Nel 1915 il governo dell’Impero Ottomano cominciò a scacciare gli Armeni dalle terre dove i loro antenati avevano vissuto da tempi immemorabili. Gli uomini furono uccisi; donne, vecchi e bambini furono deportati nella parte più inospitale del deserto siriano, del tutto inadatta al vivere umano. Ma la pulizia etnica nell’Armenia occidentale era solo una parte del progetto dei Giovani Turchi per l’intera Anatolia. Lo scopo finale era in realtà di trasformare quelle terre nella «terra avita del popolo turco» (il cosiddetto vatan), un luogo dove la cultura, l’economia e la gente fossero tutti turchi. Questo progetto fu attuato su larga scala in ogni direzione, con impressionante determinazione e violenza. La Turchia odierna sta ancora cercando di costruire il suo vatan, proseguendo così il genocidio iniziato dai Turchi ottomani, e continuando a negare, di fatto, che questo abbia avuto luogo. Coprire un crimine vuol dire prolungarne gli effetti. In I peccati dei padri. Negazionismo turco e genocidio (Guerini e Associati 2018, 274 pagine [QUI]) Nash-Marshall mette in rapporto l’assoluto disprezzo dei fatti e delle genti, del territorio e della storia che è caratteristica comune sia del genocidio nel 1915 che dell’attuale negazionismo turco, con la vacua sprezzante indifferenza alla realtà fattuale che si diffonde sempre di più nel mondo moderno.

Il genocidio degli Armeni
è nato nella testa e nelle idee malsane
dei teorici Tedeschi

 

La nota introduttiva di Antonia Arslan
al libro di Siobhan Nash-Marshall

Ci sono dei punti fermi, delle ben visibili pietre miliari, in questa straordinaria e tenace tessitura di idee che si va lentamente ma inesorabilmente intrecciando a proposito del genocidio armeno, modello e primo tragico esempio di una prassi di distruzione di massa che avrà tanti imitatori nel corso del Novecento. Si tratta di un percorso di conoscenza che prosegue ormai da una trentina d’anni: ed è già incredibile il fatto stesso che ogni indagine critica, ogni acquisizione di dati (siano essi i racconti dei sopravvissuti e di persone a vario titolo presenti nell’Impero ottomano in quegli anni cruciali, o le scoperte di documenti finora più o meno colpevolmente ignorati, o gli archivi finalmente aperti, come quelli tedeschi o vaticani) non contraddice le informazioni già acquisite, ma le completa, le amplia, le convalida.
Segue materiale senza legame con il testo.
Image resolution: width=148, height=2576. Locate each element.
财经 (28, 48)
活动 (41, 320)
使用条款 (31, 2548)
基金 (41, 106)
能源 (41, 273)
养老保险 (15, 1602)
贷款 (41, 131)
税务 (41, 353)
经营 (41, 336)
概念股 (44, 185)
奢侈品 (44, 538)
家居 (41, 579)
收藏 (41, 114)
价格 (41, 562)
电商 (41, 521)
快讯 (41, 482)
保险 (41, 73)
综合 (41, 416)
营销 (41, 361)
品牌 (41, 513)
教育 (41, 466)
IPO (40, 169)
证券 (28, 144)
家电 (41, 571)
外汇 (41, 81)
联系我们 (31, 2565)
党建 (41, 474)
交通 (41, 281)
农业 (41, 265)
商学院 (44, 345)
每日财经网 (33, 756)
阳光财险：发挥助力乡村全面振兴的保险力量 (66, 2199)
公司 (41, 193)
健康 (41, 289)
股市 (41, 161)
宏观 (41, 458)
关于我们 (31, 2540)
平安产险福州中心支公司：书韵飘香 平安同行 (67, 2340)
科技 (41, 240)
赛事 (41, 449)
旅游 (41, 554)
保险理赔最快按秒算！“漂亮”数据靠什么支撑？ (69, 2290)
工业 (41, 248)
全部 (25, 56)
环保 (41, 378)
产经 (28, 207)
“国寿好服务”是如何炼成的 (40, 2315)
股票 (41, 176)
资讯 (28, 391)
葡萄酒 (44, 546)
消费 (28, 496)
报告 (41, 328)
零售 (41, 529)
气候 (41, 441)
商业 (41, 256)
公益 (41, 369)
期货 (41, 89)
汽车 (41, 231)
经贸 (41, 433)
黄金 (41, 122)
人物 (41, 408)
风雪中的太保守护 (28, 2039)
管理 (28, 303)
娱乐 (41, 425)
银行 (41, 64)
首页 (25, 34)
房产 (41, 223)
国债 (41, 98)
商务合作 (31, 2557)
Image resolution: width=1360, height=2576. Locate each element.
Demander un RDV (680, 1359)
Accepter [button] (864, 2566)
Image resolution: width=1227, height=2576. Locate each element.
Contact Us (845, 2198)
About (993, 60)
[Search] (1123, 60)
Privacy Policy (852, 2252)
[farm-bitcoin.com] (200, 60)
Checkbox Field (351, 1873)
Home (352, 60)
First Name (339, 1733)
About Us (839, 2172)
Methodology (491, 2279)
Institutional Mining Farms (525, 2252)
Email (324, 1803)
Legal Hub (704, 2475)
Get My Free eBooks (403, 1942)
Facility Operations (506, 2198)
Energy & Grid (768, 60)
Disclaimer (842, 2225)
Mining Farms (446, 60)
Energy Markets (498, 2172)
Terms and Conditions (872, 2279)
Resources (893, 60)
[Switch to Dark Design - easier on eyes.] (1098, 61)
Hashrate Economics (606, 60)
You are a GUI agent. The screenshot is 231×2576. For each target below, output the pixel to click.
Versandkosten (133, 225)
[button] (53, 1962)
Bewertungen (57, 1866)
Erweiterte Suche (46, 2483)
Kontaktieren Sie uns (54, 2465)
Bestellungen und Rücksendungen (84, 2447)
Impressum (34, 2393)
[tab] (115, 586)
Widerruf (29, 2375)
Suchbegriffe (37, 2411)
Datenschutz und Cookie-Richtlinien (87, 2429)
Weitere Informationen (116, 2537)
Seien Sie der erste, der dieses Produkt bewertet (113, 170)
Gli storici e studiosi più importanti che se ne sono occupati (armeni e no) sono riusciti a costruire un vero grande archivio di informazioni, dopo decenni in cui – a livello di conoscenza generale – dell’esistenza stessa degli armeni come popolo si era quasi perduta la memoria: penso a Vahakn Dadrian, Taner Akçam, Richard Hovannisian, Yair Auron, Robert Jay Lifton, Raymond Kévorkian, Marcello Flores e i tanti altri che hanno descritto con ricchezza di documenti la tragedia armena, ne hanno definito le caratteristiche genocidarie, controllato meticolosamente le perdite umane e le modalità di sterminio, regione per regione dell’Anatolia. Le numerosissime testimonianze dei sopravvissuti, trascritte o registrate a partire dal 1916, sono state poi raccolte e collazionate, e oggi costituiscono un insieme imponente, in cui le flebili voci dei superstiti si potenziano l’una con l’altra in un coro ripetuto e straziante. Ma, come ben scrive Taner Akçam, lo storico turco che si batte da tanti anni contro il negazionismo di stato del suo paese, il libro di Siobhan Nash-Marshall è qualcosa che ancora mancava in un panorama pur così ricco.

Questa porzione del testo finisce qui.